Tax Certiorari & Litigation Departments
John V. Terrana and Joseph Nocella, Jr. combined the talents of FCSMCC's tax certiorari and litigation departments in a defense of Goya Foods, Inc. FCSMCC proved that Nassau County's assessment of Goya's property was inflated and Goya received over $700,000.00 in credits as compensation for years of making excess payments. Because these credits are to be applied against Goya's future assessed payments-inlieu- of-taxes, the Bethpage School District filed a Complaint and three separate Orders to Show Cause to prevent Goya from applying the credits. On May 16, 2005 the Court issued a decision stating that Goya must be allowed to use its' credits as compensation for past overpayments and indicated that this case amounts to a dispute between Nassau County and the Bethpage School District over which entity ought to bear the financial burden of Goya's undisputed right to compensation. The case has been reported in The New York Law Journal and Newsday.

Litigation, Corporate and Foreclosure Departments
Donald Jay Schwartz, Richard A. Blumberg, Anthony Barton, and James Cantanno worked together on a complicated shareholder's derivative lawsuit that involved corporate, foreclosure, and landlord and tenant issues against three firm clients.
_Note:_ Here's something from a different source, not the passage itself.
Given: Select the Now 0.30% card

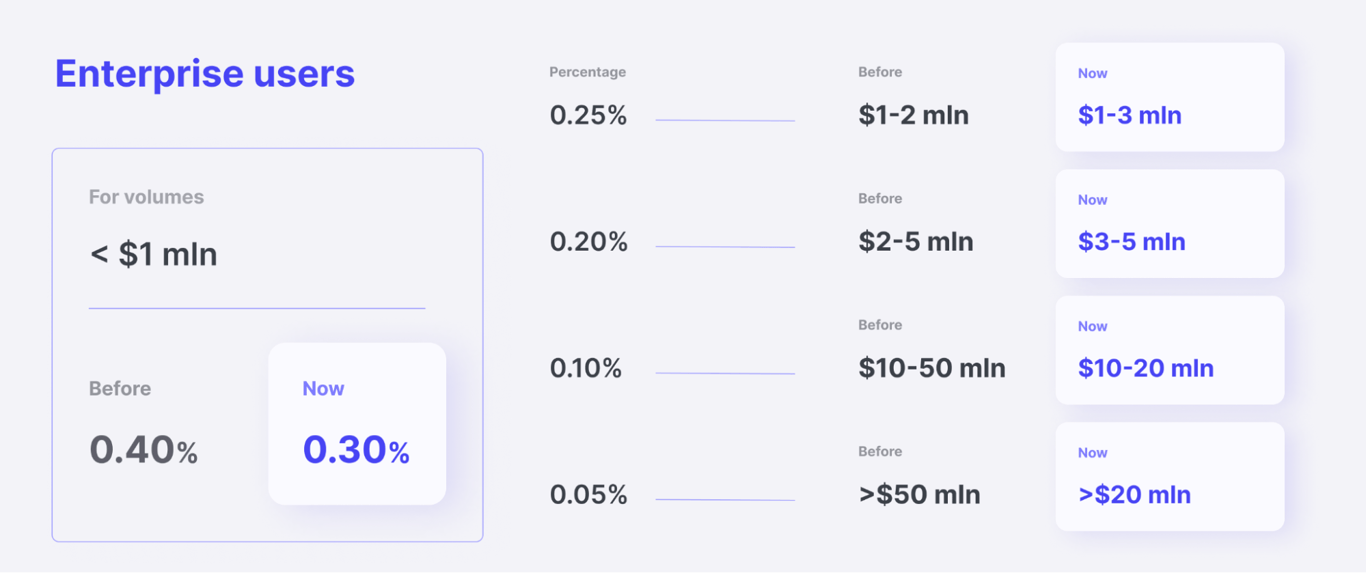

In a 20-page decision, Justice Austin of the Commercial Division of the Nassau County Supreme Court granted our summary judgment motion and dismissed the shareholders derivative action in total against our clients.

Environmental, Corporate, and Real Estate
Brian R. Sahn, Anthony B. Barton and Janet Ganio represented the Right Track Self Storage Facility in Lindenhurst, New York on a refinance with Morgan Stanley Mortgage Capital Inc. for $3.85 Million. The transaction involved documenting the loan with the Town of Babylon Industrial Development Agency since the property is subject to IDA benefits.

Firm Awards, Appearances, Articles
Barbara Shaheen Alesi was recognized as a 2005 Top 50 Woman by Long Island Business News. She first received this award in 2001. John V. Terrana spoke before the Kiwanis club of Seaford on May10,2005 on"Challenging Your Real EstateTax Assessment." Warren S. Arthur, again, received the School Board Award of Excellence from SCOPE Education Services -- a not-forprofit education corporation founded in 1964 by school superintendents -- for his contributions as a trustee and as president of the Northport-East Northport School Board.

Aaron Gershonowitz bylined the article "Voluntary Remeditator Has No Cause of Action for Contribution" published in the March 16, 2005 New York Law Journal. It discussed the implications of the US Supreme Court's decision in Cooper Industries, Inc. v. Aviall Services, Inc., 125 S.Ct. 577, 2004 WL 2847713 (decided December 13, 2004), that held that one who voluntarily performs environmental remediation does not have a cause of action under the Superfund law against others who may have caused the contamination. The decision will have significant impact on how contaminated sites are remediated and how parties deal with State and Federal environmental claims.